They took the stage dressed in silky high-collared Chinese shirts, blue jeans, and white sneakers. Each performer held a pair of sticks connected by a length of string, along which spun an hourglass-shaped spool about the size of a pineapple.
On this Saturday night in October, 120 young adults had shown up at the Roone Arledge Auditorium to attend an anti–domestic violence dinner benefit hosted by Kappa Phi Lambda, an Asian-interest sorority. At buffet tables, guests heaped Styrofoam plates with fried rice, noodles, and spicy string beans made in Chinatown before sitting down for a night of performances.

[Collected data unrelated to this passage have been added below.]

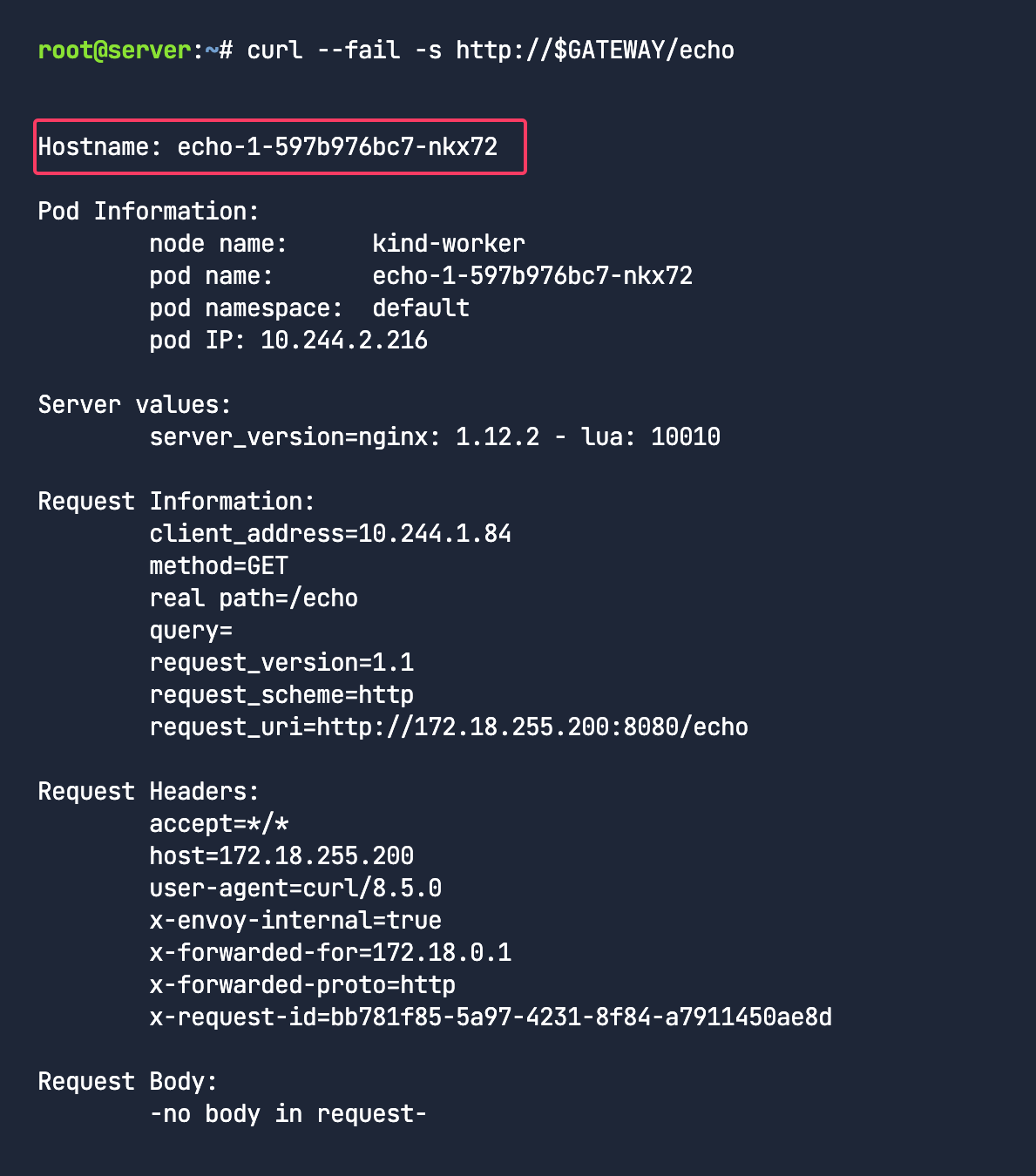Image resolution: width=1036 pixels, height=1176 pixels.
Task: Click the curl command at the prompt
Action: pyautogui.click(x=490, y=50)
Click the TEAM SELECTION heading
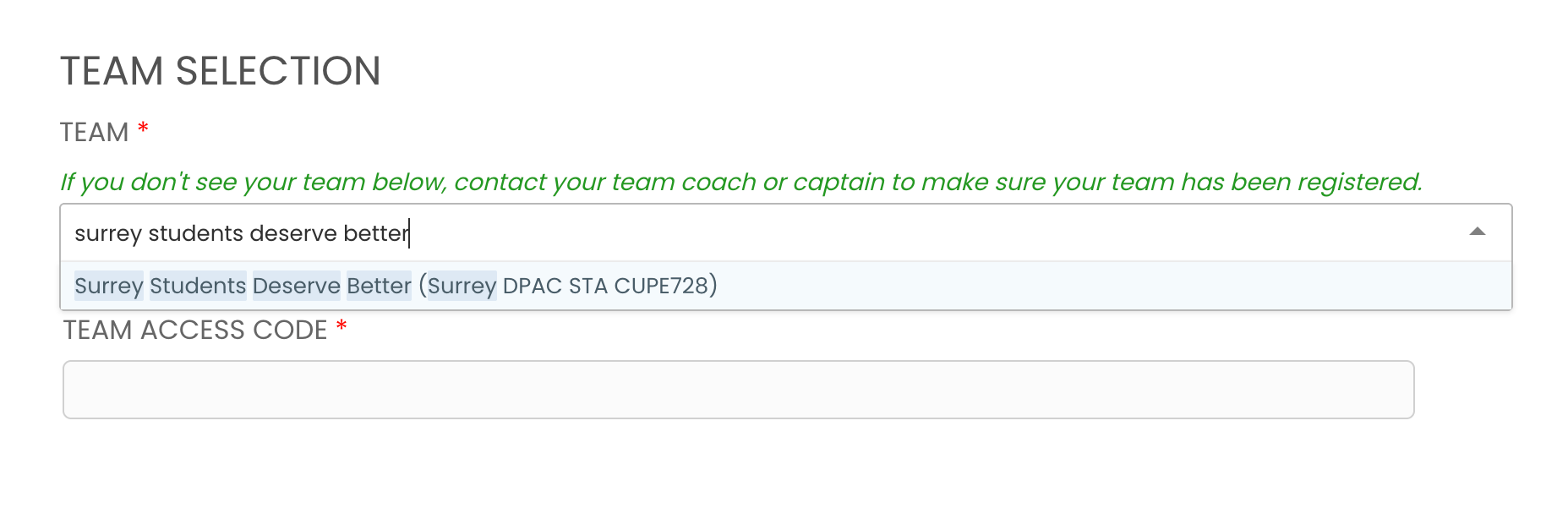The height and width of the screenshot is (519, 1568). [x=220, y=71]
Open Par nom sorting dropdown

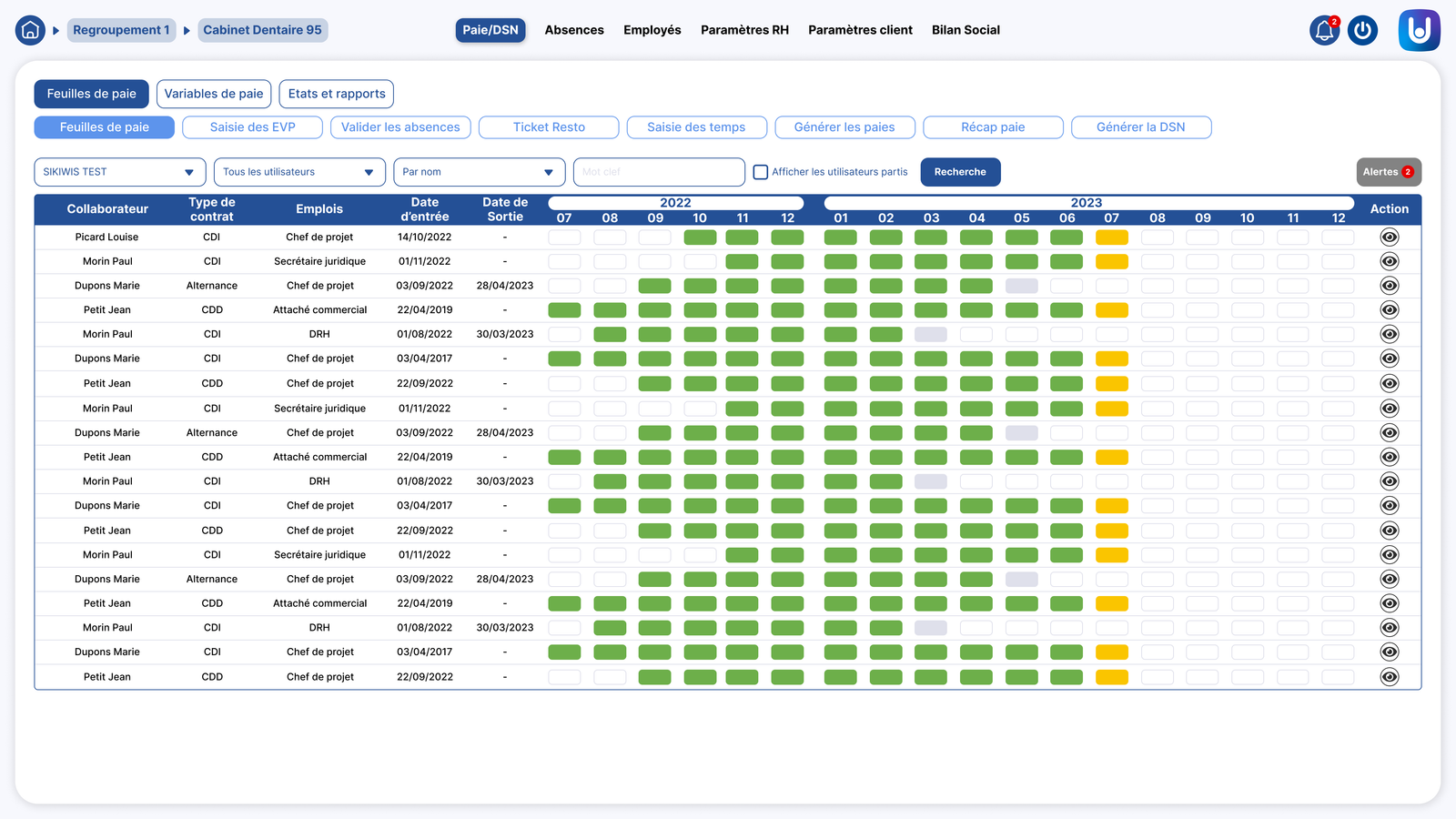pos(480,172)
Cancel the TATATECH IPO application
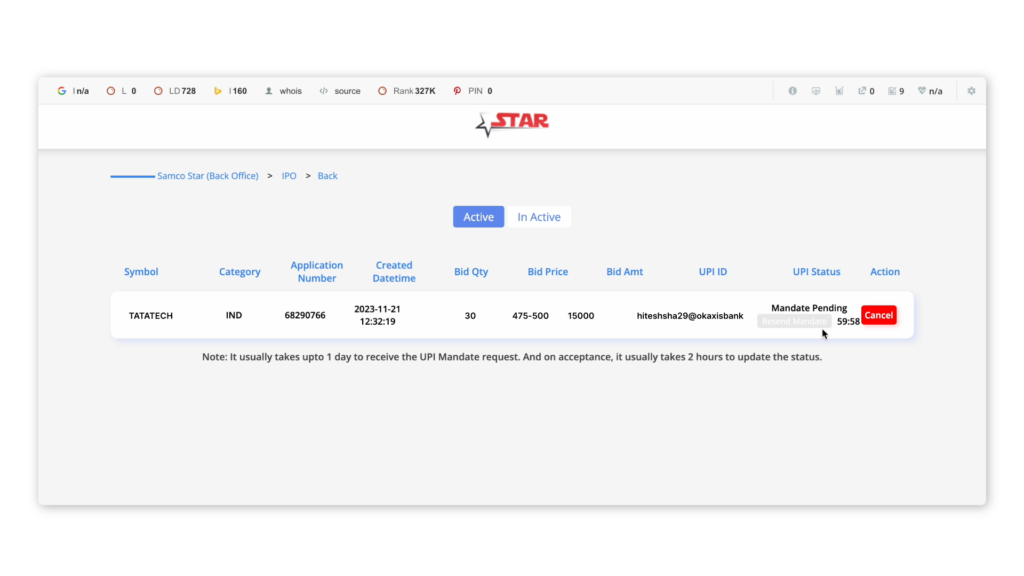 878,315
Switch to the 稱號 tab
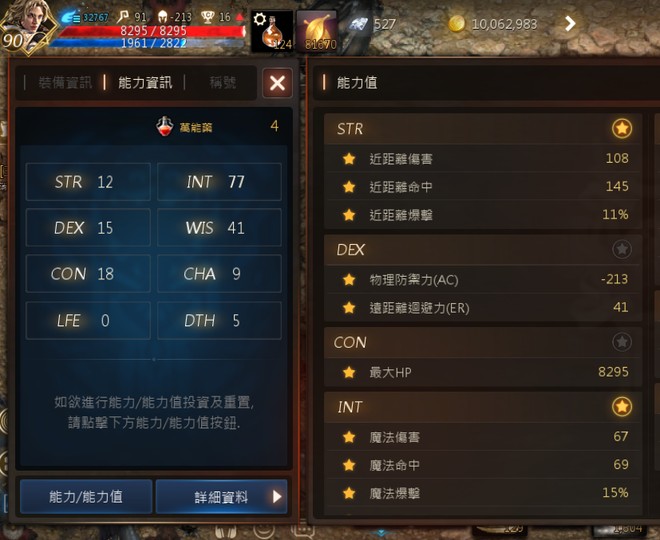Viewport: 660px width, 540px height. click(x=223, y=82)
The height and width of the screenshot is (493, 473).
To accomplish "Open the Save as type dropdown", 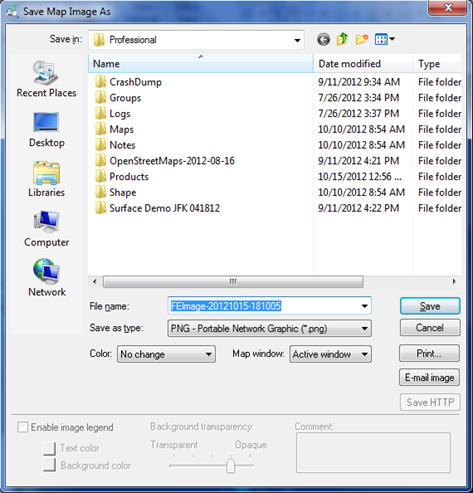I will (x=269, y=328).
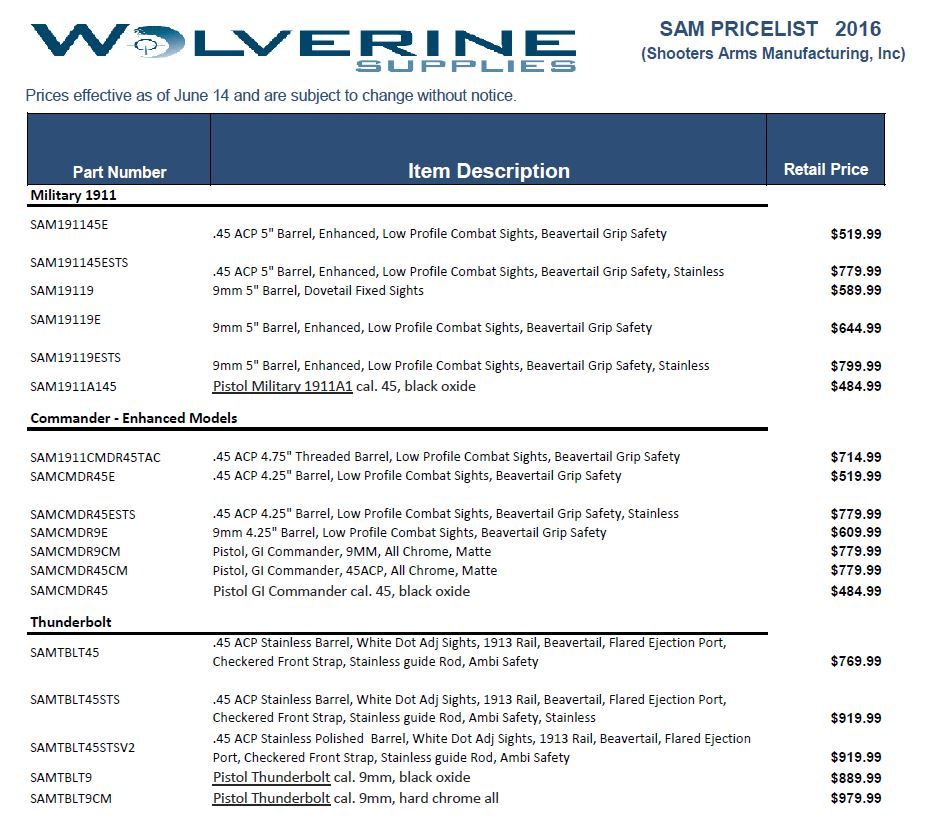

The students onstage were members of the Chinese Yo-Yo Club. In a choreographed routine set to two music remixes (one from the soundtrack of the movie Amélie), the group members spun, tossed, and caught the spools, called diabolos. The audience shouted and high-clapped for the “whips” (whip-rolling the diabolo at a high point midair), the jump-rope–style jumps accompanied by high tosses, and the round-the-leg “orbits.” When a diabolo was dropped, the crowd responded with silence.
Vincent Liao ’11CC, a computer engineering major and president and cofounder of this satellite club within the Chinese Students Club (CSC), took center stage for his solo. In the early 19th century, diabolo, a descendant of the traditional Chinese yo-yo (itself dating at least to the end of the Eastern Han Dynasty, 25–220 AD), was an especially upper-class fad in France and Britain. In 1905, a Frenchman named Gustave Philippart trademarked the term diabolo in Britain, helping to revive the game. Now, a century later, Liao was showing how far the sport had come.
Moving his arms before him, Liao set a white diabolo spinning on a vertical plane. Then, to oohs and aahs, he lassoed it again and again in midair. In diabolo-speak, the trick is a behind-the-back vertax genocide followed by a triple vertax genocide. (Vertax is short for vertical axle; genocide refers to a player releasing one stick, catching the yo-yo on the string, and then catching the stick.) The night before, during an outdoor performance at Night Market, the CSC’s annual party on Low Plaza, Liao had flubbed the trick. Tonight, he was master.
Liao is tall and slender, and usually wears a T-shirt, rectangular eyeglasses, and an easy smile. His Twitter feed says things like “what keeps a train on the tracks while it’s turning, explained by richard feynman” and “mahjonggggg.” He speaks politely and slowly, in contrast to the whizzing machinery that he and his 20 or so regular members of the club like to set in motion.
Liao taught himself diabolo by watching video tutorials on YouTube and practicing for hundreds of hours. But, as Columbia’s players know, the activity requires not only good hand-eye coordination and a stomach for repetition — learning a trick can take six months — but that most elusive commodity in New York City: ample space. Especially in winter, when cold weather precludes any outdoor practice.
“If you’re doing a vertax, you probably want, to be safe, a 15-by-15 space,” Liao says. “You could probably do with 10-by-10 or 12-by-12. For a ceiling, if you’re not going to toss or do any suicides” — a suicide means the release of one stick — “it’s possible to do it with an 8-foot ceiling. If you want to do some tossing, at least 15.”
The club reserves the bigger spaces on campus, but even these have their drawbacks: John Jay’s piano lounge (ceiling: 22 feet) has two columns in the center of the room, plus there’s a chandelier; Wien’s piano lounge (ceiling: 19 feet 5 inches) also has a chandelier; room C555, in Lerner, has a ceiling of only 16 feet; and the Lerner Party Space is divided into two areas, a smaller one with an 18-foot 4-inch ceiling interrupted by lighting fixtures and a staircase, and a larger one with free-and-clear air space, but a ceiling of only 8 feet.
So what is the ideal space? The consensus is Roone Arledge Auditorium (with ceilings of 30 feet on the stage and 36 in the main room), where the diabolo-ists will perform in February as part of Lunar Gala, the annual Chinese New Year celebration hosted by the CSC.
But Liao looks forward to the spring, when the club can practice outdoors again. The favorite spots are Lewisohn Lawn and the South Lawn.
“We like the exposure,” Liao says. “People see us.”